→ **Selected excerpt**:
------------------------------------------------
The EcoPorts network, initiated in 1997, the year the Kyoto Protocol was signed, is celebrating 20 years of initiatives for ports to raise awareness, exchange information and promote better environmental management.
Today, the network consists of around 100 European ports within the European Sea Ports Organisation (ESPO).
Participating ports complete a Self Diagnosis Method by filling in a checklist of more than 250 questions. This enables the port to assess its environmental management program against the benchmark based on EcoPorts members’ performance and international standards. Each participating port can see its performance and assess improvement in a fully confidential way since individual data is not published. At the same time, ESPO is able to provide aggregated data, an at-a-glance summary of the environmental management performance of its member ports.
The second EcoPorts’ tool, the Port Environmental Review System (PERS), is claimed to be the only port sector specific environmental management standard. Although there is plenty of guidance available on general environmental management, the often highly specialized nature of the environmental challenges in the port area that port authorities face, means that a “custom-made” approach is absolutely vital, says Sotiris Raptis, Senior Policy Advisor for Environment & Safety and EcoPorts Coordinator.
While incorporating the main generic requirements of recognized environmental management standards, PERS, which is independently certified by Lloyd’s Register, is adapted to deliver effective port environmental management. “PERS is really the flagship product of EcoPorts with 25 ports being currently PERS certified,” says Raptis.
------------------------------------------------
→ **Data extract**:
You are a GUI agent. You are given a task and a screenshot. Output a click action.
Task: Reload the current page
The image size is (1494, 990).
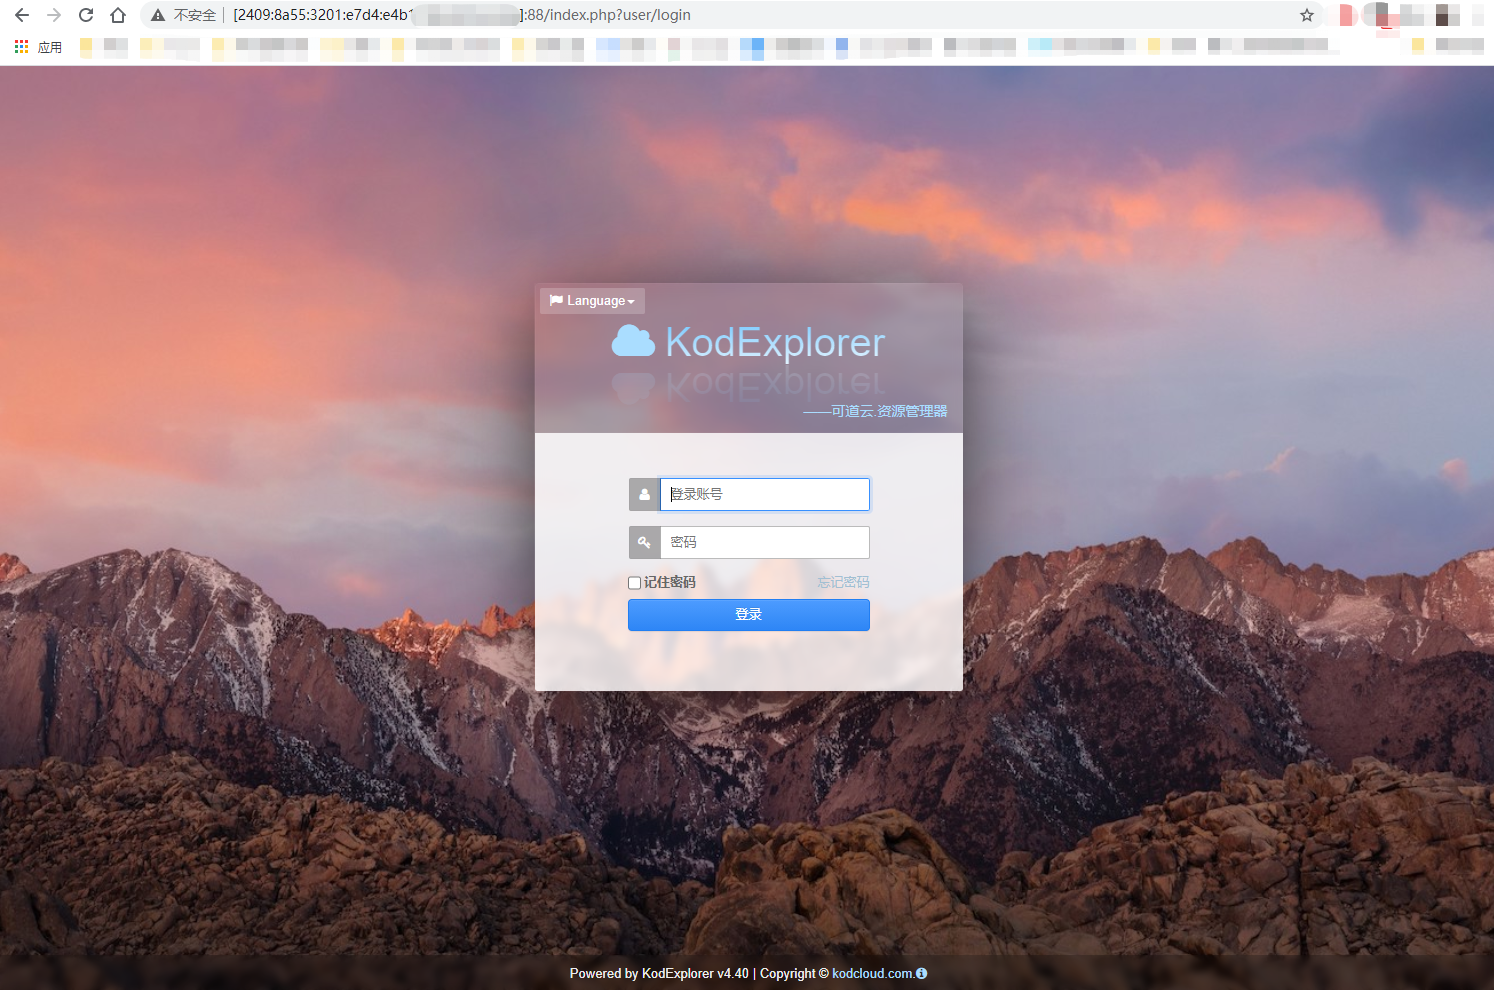pyautogui.click(x=86, y=15)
------------------------------------------------
→ **What you are asked to do**: According to the text on the EcoPorts network, how many questions does the Self Diagnosis Method checklist contain? The listing has no connection to the text on the EcoPorts network.

→ **Result of this exercise**: More than 250 questions.